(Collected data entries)

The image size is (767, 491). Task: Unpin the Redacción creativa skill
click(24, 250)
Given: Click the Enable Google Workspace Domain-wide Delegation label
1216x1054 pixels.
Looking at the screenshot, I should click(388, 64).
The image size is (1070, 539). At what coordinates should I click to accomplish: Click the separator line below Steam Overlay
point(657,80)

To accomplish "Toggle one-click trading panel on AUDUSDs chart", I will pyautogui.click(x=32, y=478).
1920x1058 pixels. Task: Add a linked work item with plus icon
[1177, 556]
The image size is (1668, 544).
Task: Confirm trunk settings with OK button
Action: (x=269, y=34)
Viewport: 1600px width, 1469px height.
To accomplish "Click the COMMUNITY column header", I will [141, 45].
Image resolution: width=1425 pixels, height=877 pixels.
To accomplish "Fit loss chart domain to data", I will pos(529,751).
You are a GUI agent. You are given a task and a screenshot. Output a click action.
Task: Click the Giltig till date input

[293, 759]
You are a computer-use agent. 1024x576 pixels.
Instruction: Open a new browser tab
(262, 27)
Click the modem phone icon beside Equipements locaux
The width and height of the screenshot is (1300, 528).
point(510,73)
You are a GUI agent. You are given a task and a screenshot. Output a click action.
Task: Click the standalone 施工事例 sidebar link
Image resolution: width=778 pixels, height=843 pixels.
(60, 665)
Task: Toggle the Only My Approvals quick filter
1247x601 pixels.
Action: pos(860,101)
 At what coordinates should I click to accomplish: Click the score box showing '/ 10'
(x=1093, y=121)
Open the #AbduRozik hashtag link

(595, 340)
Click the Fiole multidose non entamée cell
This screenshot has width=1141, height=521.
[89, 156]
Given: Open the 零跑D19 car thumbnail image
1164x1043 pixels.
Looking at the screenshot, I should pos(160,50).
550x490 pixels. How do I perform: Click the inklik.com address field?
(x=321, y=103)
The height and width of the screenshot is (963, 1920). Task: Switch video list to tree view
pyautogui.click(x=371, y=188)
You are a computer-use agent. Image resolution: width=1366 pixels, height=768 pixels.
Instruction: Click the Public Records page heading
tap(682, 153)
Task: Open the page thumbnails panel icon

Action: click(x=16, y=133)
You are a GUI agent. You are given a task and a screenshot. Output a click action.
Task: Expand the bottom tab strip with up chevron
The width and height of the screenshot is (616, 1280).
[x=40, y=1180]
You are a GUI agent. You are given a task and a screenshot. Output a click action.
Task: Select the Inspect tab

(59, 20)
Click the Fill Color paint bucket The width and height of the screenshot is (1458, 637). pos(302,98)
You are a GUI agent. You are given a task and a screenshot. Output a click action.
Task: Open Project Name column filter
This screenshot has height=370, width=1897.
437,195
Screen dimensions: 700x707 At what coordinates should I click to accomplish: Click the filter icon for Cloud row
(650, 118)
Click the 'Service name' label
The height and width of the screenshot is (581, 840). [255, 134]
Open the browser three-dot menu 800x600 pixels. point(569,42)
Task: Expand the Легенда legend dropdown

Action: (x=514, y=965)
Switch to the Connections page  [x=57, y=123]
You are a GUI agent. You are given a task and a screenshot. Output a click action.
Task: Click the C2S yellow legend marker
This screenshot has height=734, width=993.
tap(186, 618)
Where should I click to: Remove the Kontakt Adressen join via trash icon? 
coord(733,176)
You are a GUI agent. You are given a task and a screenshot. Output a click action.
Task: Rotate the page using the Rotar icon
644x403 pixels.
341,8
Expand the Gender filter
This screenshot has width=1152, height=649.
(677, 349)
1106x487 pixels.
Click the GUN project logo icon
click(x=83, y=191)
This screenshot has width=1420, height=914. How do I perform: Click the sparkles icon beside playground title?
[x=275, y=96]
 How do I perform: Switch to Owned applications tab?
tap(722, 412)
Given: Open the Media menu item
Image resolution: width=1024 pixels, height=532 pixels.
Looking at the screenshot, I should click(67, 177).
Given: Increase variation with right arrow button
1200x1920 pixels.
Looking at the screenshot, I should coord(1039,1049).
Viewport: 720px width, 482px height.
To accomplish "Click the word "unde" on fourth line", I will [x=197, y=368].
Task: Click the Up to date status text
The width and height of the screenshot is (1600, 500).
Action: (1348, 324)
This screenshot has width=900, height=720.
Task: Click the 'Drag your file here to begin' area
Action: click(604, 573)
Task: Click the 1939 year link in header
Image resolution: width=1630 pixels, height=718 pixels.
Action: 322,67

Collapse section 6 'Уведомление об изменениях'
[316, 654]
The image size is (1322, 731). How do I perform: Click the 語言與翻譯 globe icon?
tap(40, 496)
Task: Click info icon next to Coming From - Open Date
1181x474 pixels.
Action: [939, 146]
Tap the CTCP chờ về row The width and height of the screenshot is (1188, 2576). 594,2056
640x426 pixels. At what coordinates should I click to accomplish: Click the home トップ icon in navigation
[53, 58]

WORK REQUEST:
Check every line of the entries for the string "column". Give only the number of lines that hold it.

RESPONSE TO THIS TASK:
2